ON UBS LOSSES (from Q&A):
We were aware of their problems for quite a while. They, however, are a Swiss-domiciled bank, and so the Swiss took the primary responsibility. Of course, we worked with the Swiss because they (UBS) have substantial operations in the United States. The appropriate response to their losses would be to raise capital and indeed they did. That was, in fact, very encouraging that they were able to go out and raise a substantial amount of capital. That's exactly what we would urge any institution that was in trouble (to do). Either to raise capital or to somehow get itself acquired would be our general approach.
ON U.S. EXPORTS (from Q&A):
There is one, I think, very encouraging trend, which is the increasing competitiveness of U.S. exports and the extent to which our firms are selling and competing internationally. Our net exports have been a major source of our growth that we've had recently and we expect it to be important in the next year or two, as well.
ON CHINA (from Q&A):
The Chinese currency has been moving now, and more rapidly lately, and that's helpful... The other part of the story is the reorientation of their domestic economy. They have a very export-oriented economy and, as a result, their own consumers have very high savings rates, very low standards of living... We have urged them repeatedly -- and I think we have gotten some good response -- to try to reorient their economy towards raising the standard of living of their own consumers, and maybe their own domestic consumption, and relying less on exports to get a more balanced economy in the longer term.
ON MONETARY POLICY EFFECTIVENESS (from Q&A):
I do believe that the monetary policy actions and the other actions have had the effect of at least offsetting significantly the head winds coming from these financial factors and I think generally providing some stimulus, and I think we have to keep in mind that monetary policy doesn't work immediately, so much of the impact of our recent actions may be yet to come.
CURRENT EPISODE VS. GREAT DEPRESSION (from Q&A):
I think financial instability, which was not addressed by government or anyone else, was a major contributor to the Depression in the U.S. and abroad. I believe the difference today is that we will address financial issues and try to maintain the integrity and stability of our financial system. We will not let prices fall at 10 percent a year. We will act as needed to keep the economy growing and stable. So, I think there are very significant differences between the 30s and today and we've learned a great deal from that episode.

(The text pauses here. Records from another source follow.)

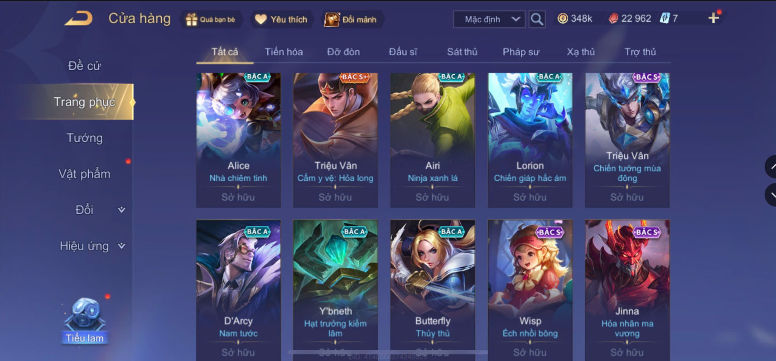The image size is (776, 361).
Task: Click the plus add currency icon
Action: coord(713,18)
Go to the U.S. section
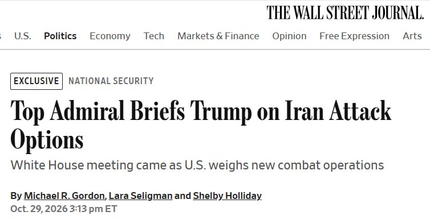Image resolution: width=430 pixels, height=224 pixels. coord(22,36)
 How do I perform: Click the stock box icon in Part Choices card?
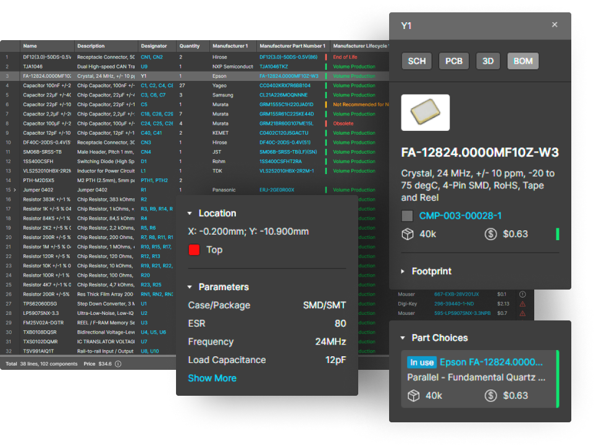(x=413, y=396)
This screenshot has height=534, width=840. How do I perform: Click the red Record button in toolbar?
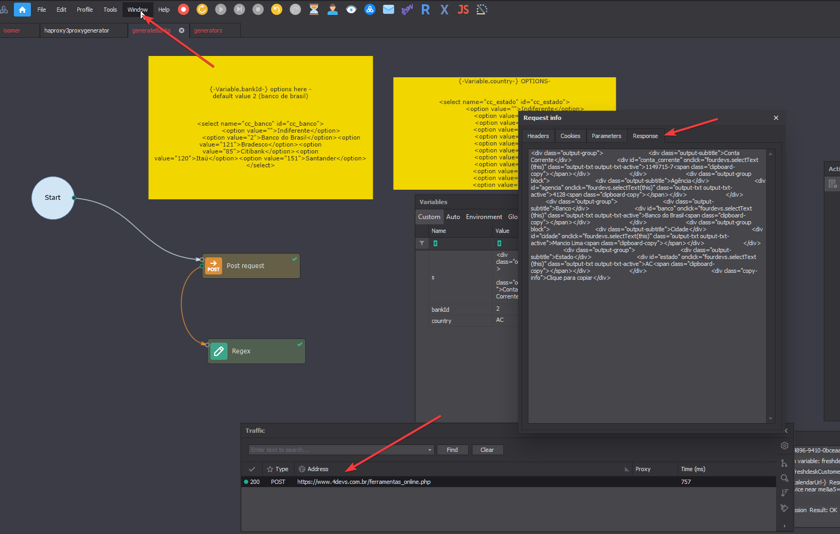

TREASURY'S REGULATORY PROPOSAL (from Q&A):
One of the ideas of this blueprint is to give the Federal Reserve sort of broad authority via a financial markets stability regulator ... We would want to be sure that if we were given that very important responsibility that we had adequate powers, authority, expertise, and so on to make sure we could do it effectively ... I think we would continue to require the ability to evaluate and in some cases make rules concerning the financial systemic stability of major financial institutions. We could not successfully carry out this mission if we had to rely entirely on second-hand reports from primary supervisors of these individual institutions.
ON FED'S TOOLS (from Q&A):
For now, I think we have a full complement of liquidity provision tools. We have taken down the federal funds rate by 300 basis points. We believe we are making an important contribution to try and resolve both the financial issues and also the slowdown in the economy.
We don't have anything (new non-traditional measures) currently planned that's about to be unleashed. We think we have a number of things already that we're using and we hope that they'll prove effective.